Flores en la mierda

(por Martín Branquias)

Son las 15:35 de la tarde de un día que tiene muy pocos números de ser recordado, y muchos menos celebrado, en el futuro. No es lo que se dice memorable llegar a casa tras haber ido a un Juzgado, uno de esos lugares sórdidos donde hay que darse un garbeo de tanto en cuando, a ratificarme en un convenio de separación que convertirá a mi chaval en una pelota de ping pong. Le iré a buscar el primer y el tercer viernes de cada mes y lo devolveré a su madre los respectivos domingos por la tarde, sólo queda esperar la sentencia  para acabar de rubricarlo todo y, oficialmente, c‘est fini (según google se escribe así).

Afortunadamente, su madre y yo hemos sabido llevar esta situación con madurez. No ha sido el guardar las formas una de nuestras carencias, desde luego. Nos hemos dado cuenta de que esto no tiraba, de que el niño no iba arreglar lo que ya estaba resquebrajado (sí, ya lo sé, había que ser bastante imbécil para no preverlo) y que lo que tocaba era darse dos besos y que te vaya bonito. Un ejemplo de racionalidad, de temple y saber tomar distancia con uno mismo, sí señor. Lástima que  en los 9 años anteriores (3 de noviazgo) uno se hartara hasta lo grosero de tanto obviar a la luna mientras me quedaba mirando al dedo que la señalaba.

Es una sensación rara, ya hace semanas que soy “libre”, que es esa expresión desafortunada que algunos tipos, de los cuales unos cuantos ya no alcanzan a ver los cuarenta por el retrovisor,  utilizan como invocando una especie de eterna adolescencia que tardarán poco en comprobar que no va a volver.
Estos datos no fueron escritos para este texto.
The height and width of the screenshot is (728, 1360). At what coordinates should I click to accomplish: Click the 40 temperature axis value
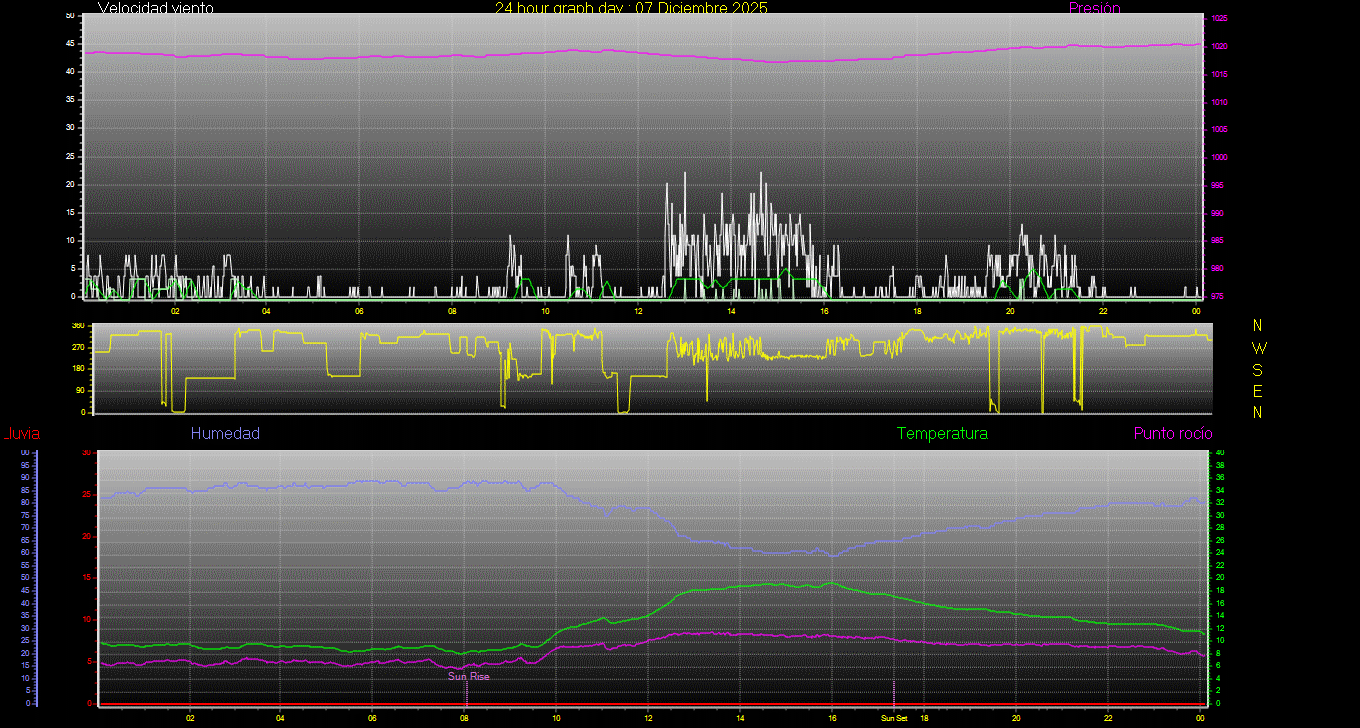click(x=1217, y=453)
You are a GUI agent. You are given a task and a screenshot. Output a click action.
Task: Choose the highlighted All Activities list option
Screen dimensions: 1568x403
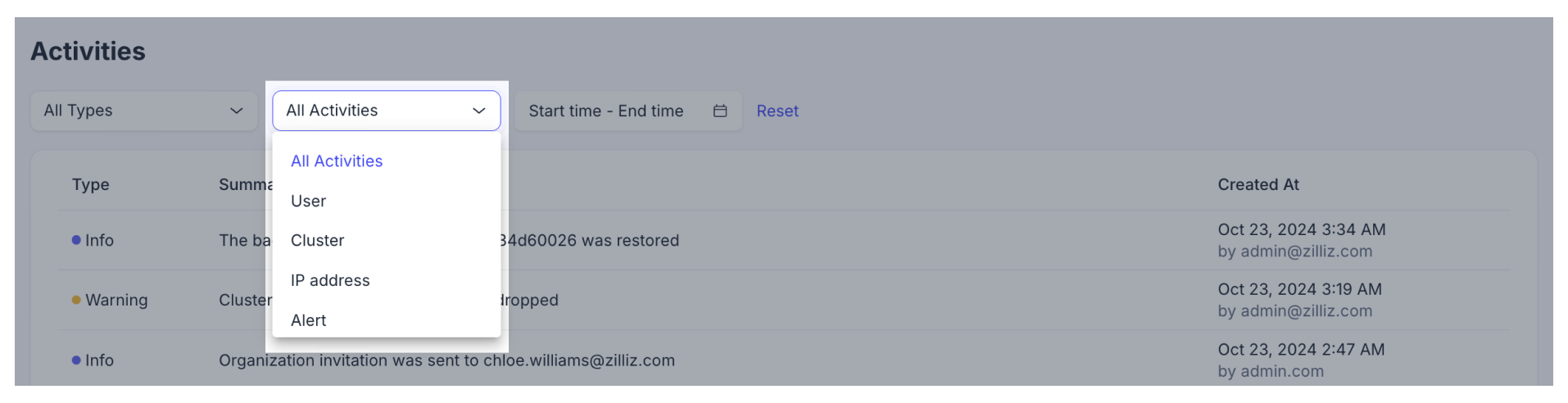337,161
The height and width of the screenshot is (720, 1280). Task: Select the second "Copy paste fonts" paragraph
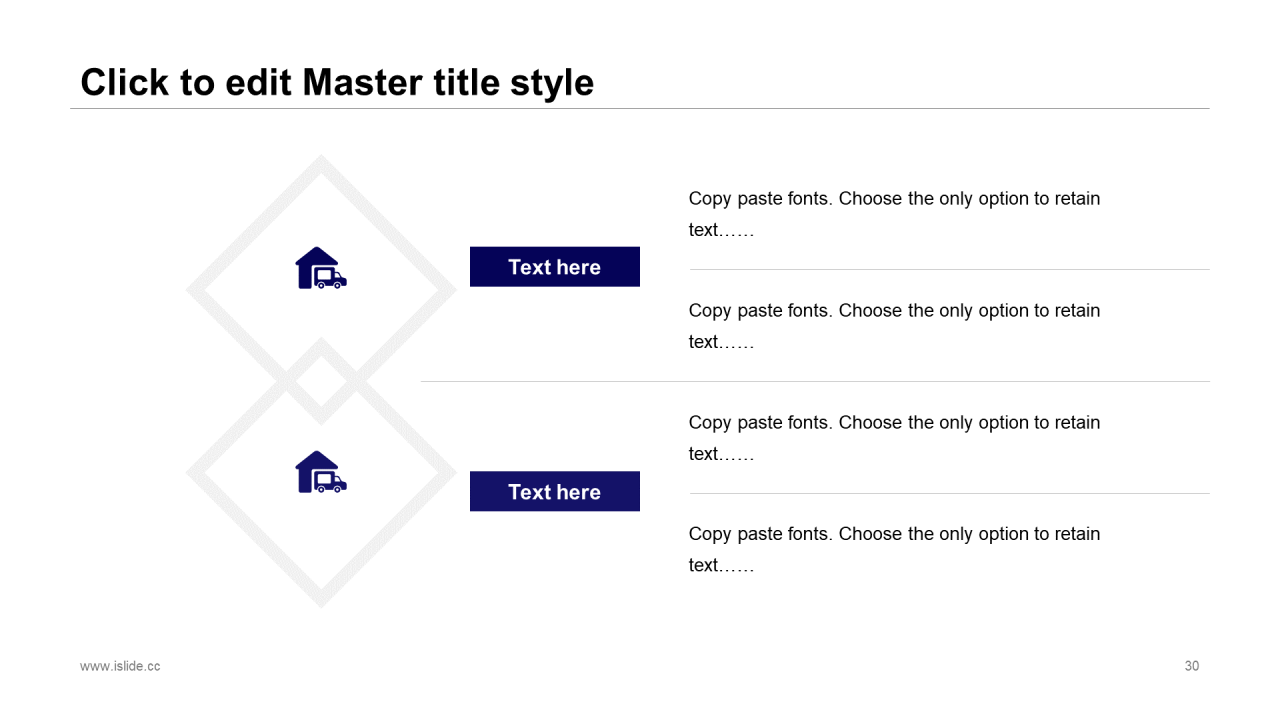click(894, 326)
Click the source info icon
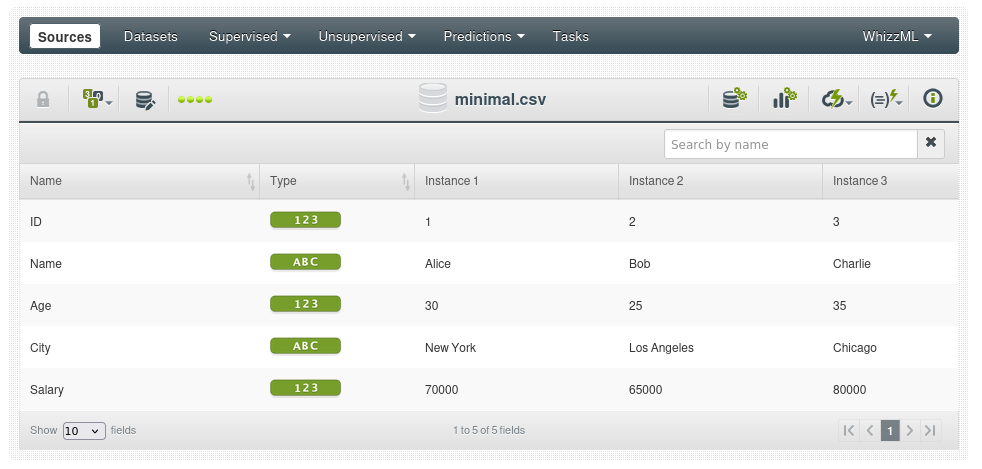The height and width of the screenshot is (469, 982). pyautogui.click(x=933, y=98)
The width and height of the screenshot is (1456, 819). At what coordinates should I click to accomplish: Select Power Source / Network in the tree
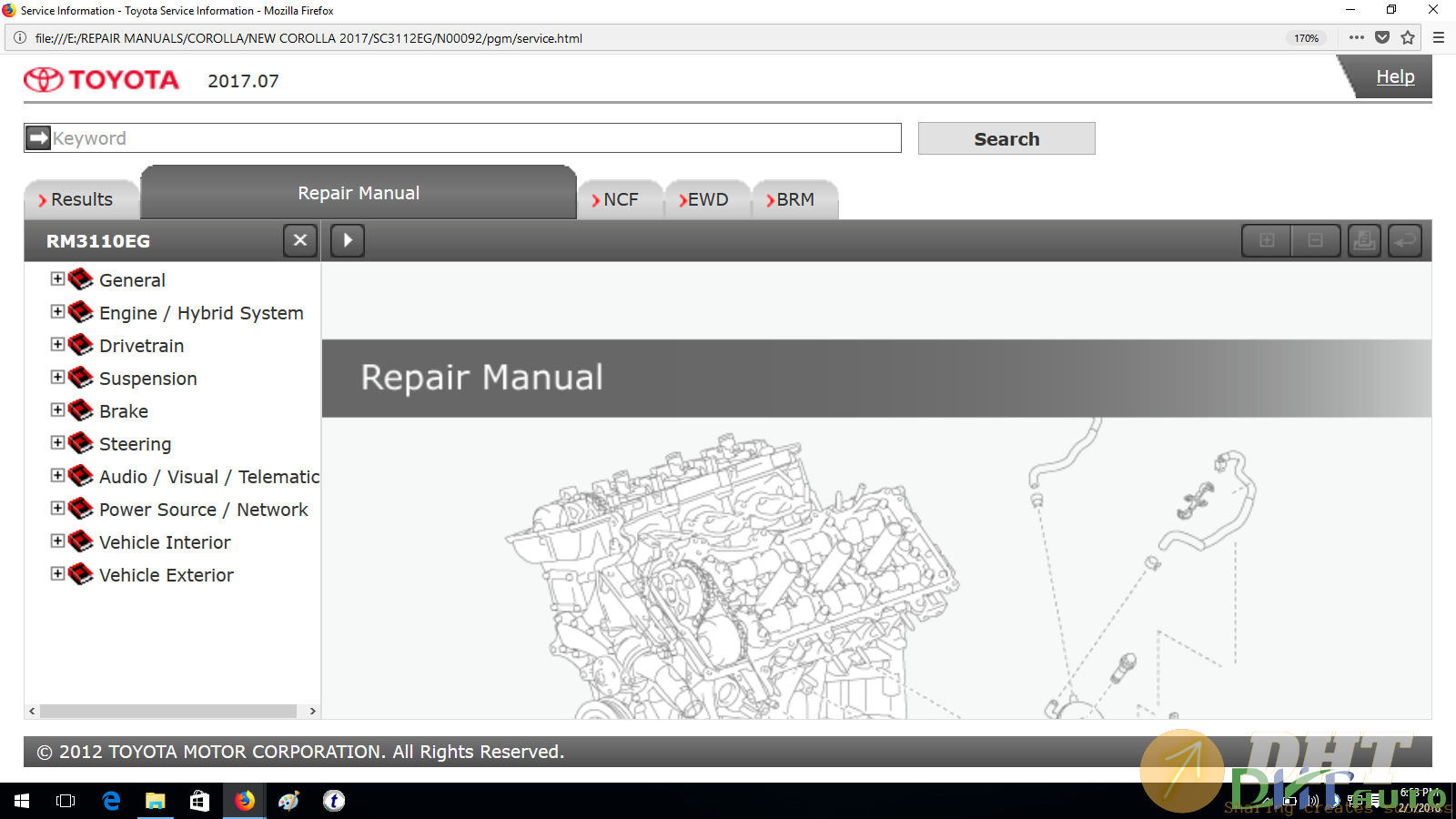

Que son más gordos, más lentos, más calvos (eso jode especialmente) y las niñas de 25 no les distinguen de un ropero viejo. Es más, puede que ese ropero les cause mejor impresión, que ahora se lleva lo retro.

Me siento en el sofá sabiendo que ya estoy bordeando la autocompasión más lamentable y me dispongo a leer el periódico mientras saboreo una cerveza. Leo las noticias con escasa entrega, titulares y pies de foto básicamente, pero me llama la atención una fotografía. Se trata de un tipo subido a lo que intuyo es una farola con un retrato del hombre del día en la sección de Internacional: Hosni Mubarak.

Tiene su guasa la foto, todavía no sé si el tío viene o va. Podría ser uno de los acólitos de Mubarak reivindicando a su vilipendiado líder retrato en mano. O quizás esté a punto de sacar un mechero para quemar el retrato de marras mientras se sostiene únicamente con las piernas en la farola. Pero ya no es sólo esa duda, es que si te fijas bien en el rostro del protagonista…Hasta yo mismo ahora debo irradiar más luz y más nervio, que ya es irradiar. O mucho me equivoco o a este buen hombre le da igual todo y se dedica a figurar. O eso es lo que quiero creer. No sé en qué bando estás pero te veo tocado, amigo, y eso de alguna retorcida manera, me reconforta.

Me voy a la sección (más) amarillista del diario, la que antaño se conocía como “ecos de sociedad” -una de mis favoritas de siempre-, y me encuentro con que un afamado cantante ha tenido a bien, en improvisada condición de analista internacional, dedicarle unas líneas al conflicto en no sé qué red social, ganándose la mofa de buena parte de sus ociosos usuarios por su escaso tino. Sonrío. Por lo visto al chaval le ha dolido la reacción de la gente a sus sentidas palabras. Pobre diablo. En otra ocasión igual sería distinto pero hoy no he tenido un buen día, así que el veredicto es claro: Te jodes. Y, aunque algo desganado, vuelvo a sonreir. Creo que esta tarde me voy a ir al cine.